MOGADISHU, Somalia (Caasimada Online) – In an effort to restore stability in Somalia’s capital, President Hassan Sheikh Mohamud announced a ban on carrying weapons in the streets of Mogadishu.

In addition to prohibiting military gear imports, the new regulations also seek to combat the widespread presence of firearms in the city.

During a Friday prayer sermon at his presidential compound, President Mohamud declared that carrying guns in Mogadishu’s streets would no longer be allowed.

“One cannot justify having machine guns mounted on vehicles and rocket-propelled grenades in the streets for protection from a hiding al-Shabab militant armed with a pistol,” he stated.

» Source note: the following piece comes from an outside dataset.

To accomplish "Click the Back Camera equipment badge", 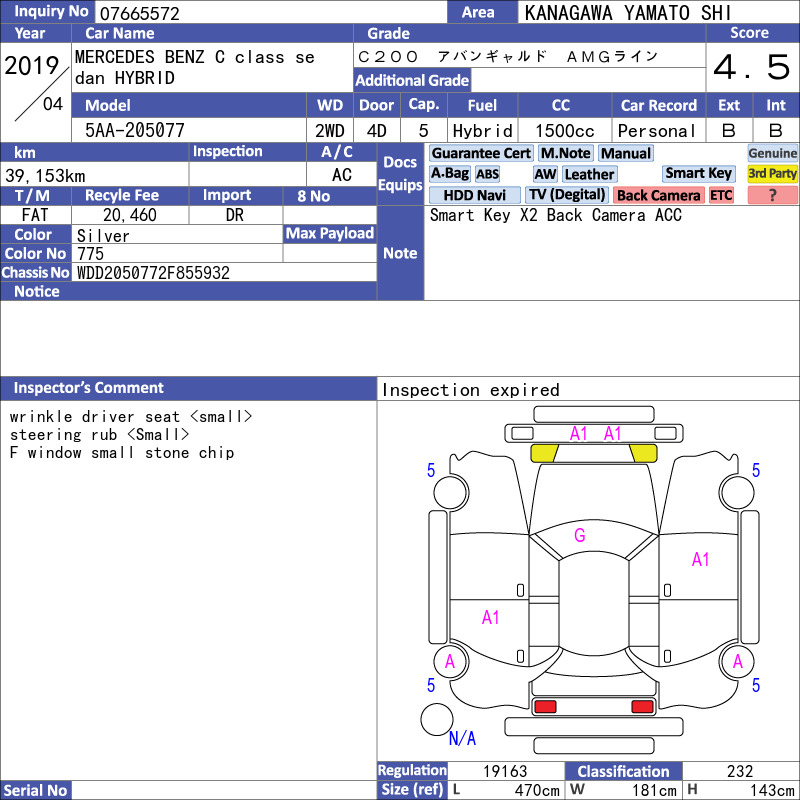I will click(658, 195).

The president warned that those who failed to comply would face the consequences, as the government would “fight against those who fail to abide by the measures.”

Import restrictions on military gear

Mohamud also banned the import of all kinds of military equipment, from uniforms to boots.

“No businessman can bring any military gear into the country, let alone weapons. The traders cannot even import Abdi Bile vehicles in the country,” he said.

The Abdi Bile, named after a Somali American runner, is a popular Toyota pickup model often used to mount self-propelled anti-aircraft guns in Somalia.

General Mohamed Farah Aliyow, a veteran Somali military general and Toronto-based security analyst, sees this move as a significant step toward restoring stability in Mogadishu.

The city has lacked a reliable security plan since the collapse of the Siad Barre military regime in 1991.

Business owners, government officials, and lawmakers have employed heavily armed security teams to protect their lives and properties in recent years.

This has resulted in a city overrun with firearms despite decreased open sales.

Offensive against Al-Shabab

The announcement of the weapons ban came hours after government media declared the second phase of the government’s war with al-Shabab militants in the Hiran region of Central Somalia.

Last week, officials reported the conclusion of an eight-month-long military operation against the militants.

On Friday, the Somali National Army, supported by local clan militias, seized control of several villages in the Hiran region.

Hiran regional governor Ali Jeyte Osman stated, “The liberated areas have been hideouts of al-Shabab militants, but not strong bases; we will pursue them to their strongholds in the West of Beledweyne town.”

The Somali government claimed that between August 2022 and January 2023, 3,000 al-Shabab militants were killed and 3,700 injured, with 70 towns and villages liberated.

However, the militant group argued that the first phase of military operations had failed.

Independent sources have not been able to confirm the claims of either side, particularly regarding the number of casualties.

In a March interview with VOA’s Somali Service, Hussein Sheikh Ali, the national security adviser for the Somali president, disclosed that Djibouti, Ethiopia, and Kenya would send new troops to support Somali forces against al-Shabab in the second phase of military operations.

The timeline for their arrival remains uncertain.